Anchor chain/locker

Having a ball a bit bigger than the pipe and weighted by the chain, which is hanging down inside the pipe is a simple idea - except that you would need to disengage the chain from the anchor and somehow attach the shackle to the ball and secure the anchor (so a simple idea that gets a bit complicated - but maybe Alan Lucas had a totally different retrieval system (I recall he had an old and traditional yacht and maybe no windlass).

I'm assuming your windlass is deck located, above deck, and near to bow.

I'd make a hat, like a winch cover, for the complete windlass that clips onto the chain and is tied with a waistband to the bottom of the windlass where it is secured to the deck. Better would be a fibre glass 'hat' but that's a bit complex - the sort of thing to do when it is raining in Perth (and as you don't have much rain it might not be made for months). Maybe an old saucepan or plastic bucket?

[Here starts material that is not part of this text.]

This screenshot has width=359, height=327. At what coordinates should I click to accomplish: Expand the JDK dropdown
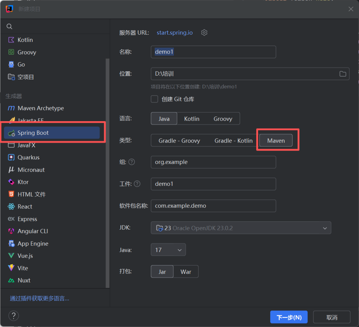pyautogui.click(x=324, y=228)
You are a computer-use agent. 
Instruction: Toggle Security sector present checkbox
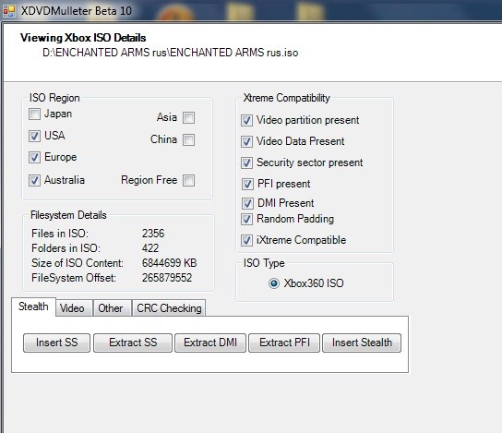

The chain will always be attached to the anchor and down the pipe and you really need something flexible (which is why I would think about a waterproof hat). Being a believer in belt and braces I'd also think of something like cutting up a swimming pool noodle or rubber plug (carved with a recess for the chain).

We do have water over the bow but our windlass is set aft, getting the weight nearer the mast, and our windlass is below deck.

Our anchor is sitting on the bow roller and the rode passes into and then under the deck, through the small locker and then to the windlass under the larger hatch to the right.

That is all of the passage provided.